- EXERCISE OBJECTIVE -
Rewrite the material from the line containing "Task: Click the 10:38 AM timestamp" through the line containing "Looking at the screenshot, I should (x=173, y=446)." as a numbered list, including both of those lines and leaving out any blank lines.

[start]

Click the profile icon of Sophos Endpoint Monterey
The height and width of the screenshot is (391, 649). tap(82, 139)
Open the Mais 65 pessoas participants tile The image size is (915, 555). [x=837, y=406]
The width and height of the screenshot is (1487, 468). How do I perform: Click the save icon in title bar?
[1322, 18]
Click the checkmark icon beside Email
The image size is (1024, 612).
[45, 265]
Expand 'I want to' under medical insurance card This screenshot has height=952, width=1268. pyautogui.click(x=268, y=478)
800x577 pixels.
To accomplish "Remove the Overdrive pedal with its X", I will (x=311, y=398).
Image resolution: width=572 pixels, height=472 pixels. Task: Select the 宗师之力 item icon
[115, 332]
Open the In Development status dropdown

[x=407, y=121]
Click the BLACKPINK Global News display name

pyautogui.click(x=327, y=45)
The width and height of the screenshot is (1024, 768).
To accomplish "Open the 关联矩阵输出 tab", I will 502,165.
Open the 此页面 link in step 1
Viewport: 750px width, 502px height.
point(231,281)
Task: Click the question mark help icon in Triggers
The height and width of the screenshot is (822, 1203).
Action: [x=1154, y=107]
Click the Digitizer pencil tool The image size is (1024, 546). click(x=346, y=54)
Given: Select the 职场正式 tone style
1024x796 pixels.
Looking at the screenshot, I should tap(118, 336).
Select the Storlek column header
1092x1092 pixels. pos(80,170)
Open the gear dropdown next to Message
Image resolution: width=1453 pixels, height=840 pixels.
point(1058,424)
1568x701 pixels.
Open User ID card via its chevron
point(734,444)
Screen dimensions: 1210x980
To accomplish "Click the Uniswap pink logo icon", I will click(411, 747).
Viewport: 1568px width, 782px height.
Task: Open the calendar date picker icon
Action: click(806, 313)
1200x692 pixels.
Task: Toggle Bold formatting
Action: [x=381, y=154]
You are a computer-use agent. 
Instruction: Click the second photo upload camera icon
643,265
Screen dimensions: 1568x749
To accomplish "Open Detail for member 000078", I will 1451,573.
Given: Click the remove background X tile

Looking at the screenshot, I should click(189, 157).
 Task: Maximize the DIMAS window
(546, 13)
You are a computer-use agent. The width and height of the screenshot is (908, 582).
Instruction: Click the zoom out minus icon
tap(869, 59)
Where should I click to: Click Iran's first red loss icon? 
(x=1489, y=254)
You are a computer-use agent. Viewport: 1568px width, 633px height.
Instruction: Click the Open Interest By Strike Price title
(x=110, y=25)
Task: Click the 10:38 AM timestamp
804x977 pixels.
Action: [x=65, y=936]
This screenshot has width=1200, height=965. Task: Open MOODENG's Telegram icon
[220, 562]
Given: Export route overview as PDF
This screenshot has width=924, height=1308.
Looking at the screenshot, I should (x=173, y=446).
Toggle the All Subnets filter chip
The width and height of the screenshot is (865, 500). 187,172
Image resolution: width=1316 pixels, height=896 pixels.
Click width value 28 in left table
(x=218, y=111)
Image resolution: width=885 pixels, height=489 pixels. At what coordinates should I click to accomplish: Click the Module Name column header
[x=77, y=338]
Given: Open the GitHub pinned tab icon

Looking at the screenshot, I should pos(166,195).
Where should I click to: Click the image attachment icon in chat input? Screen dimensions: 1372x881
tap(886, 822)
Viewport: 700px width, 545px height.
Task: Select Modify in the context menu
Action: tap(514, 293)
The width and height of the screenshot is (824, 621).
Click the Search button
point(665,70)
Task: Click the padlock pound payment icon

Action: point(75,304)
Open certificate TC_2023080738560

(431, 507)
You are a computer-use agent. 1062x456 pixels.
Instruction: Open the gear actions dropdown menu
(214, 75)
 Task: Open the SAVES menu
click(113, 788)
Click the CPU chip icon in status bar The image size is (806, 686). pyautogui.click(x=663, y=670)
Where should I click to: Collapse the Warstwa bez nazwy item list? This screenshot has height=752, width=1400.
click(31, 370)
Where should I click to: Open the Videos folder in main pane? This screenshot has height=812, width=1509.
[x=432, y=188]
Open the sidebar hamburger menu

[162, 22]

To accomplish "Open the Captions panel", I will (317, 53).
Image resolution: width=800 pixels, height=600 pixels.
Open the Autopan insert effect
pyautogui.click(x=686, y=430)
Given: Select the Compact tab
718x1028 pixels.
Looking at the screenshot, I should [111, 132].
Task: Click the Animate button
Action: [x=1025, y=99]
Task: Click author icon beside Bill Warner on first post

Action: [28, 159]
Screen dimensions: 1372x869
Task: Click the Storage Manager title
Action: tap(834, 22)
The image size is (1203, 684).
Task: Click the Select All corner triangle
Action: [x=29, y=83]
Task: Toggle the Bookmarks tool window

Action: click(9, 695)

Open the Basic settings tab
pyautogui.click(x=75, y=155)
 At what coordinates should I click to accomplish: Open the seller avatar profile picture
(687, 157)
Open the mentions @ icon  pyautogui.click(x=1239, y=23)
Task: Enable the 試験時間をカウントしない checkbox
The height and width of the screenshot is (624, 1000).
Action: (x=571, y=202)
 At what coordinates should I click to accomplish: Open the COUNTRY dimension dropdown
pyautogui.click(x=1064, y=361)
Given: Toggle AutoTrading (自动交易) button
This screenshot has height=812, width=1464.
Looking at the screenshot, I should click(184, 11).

[end]

- WRITTEN SOLUTION -
1. Task: Click the 10:38 AM timestamp
2. 804x977 pixels.
3. Action: [x=65, y=936]
4. This screenshot has width=1200, height=965. Task: Open MOODENG's Telegram icon
5. [220, 562]
6. Given: Export route overview as PDF
7. This screenshot has width=924, height=1308.
8. Looking at the screenshot, I should (x=173, y=446).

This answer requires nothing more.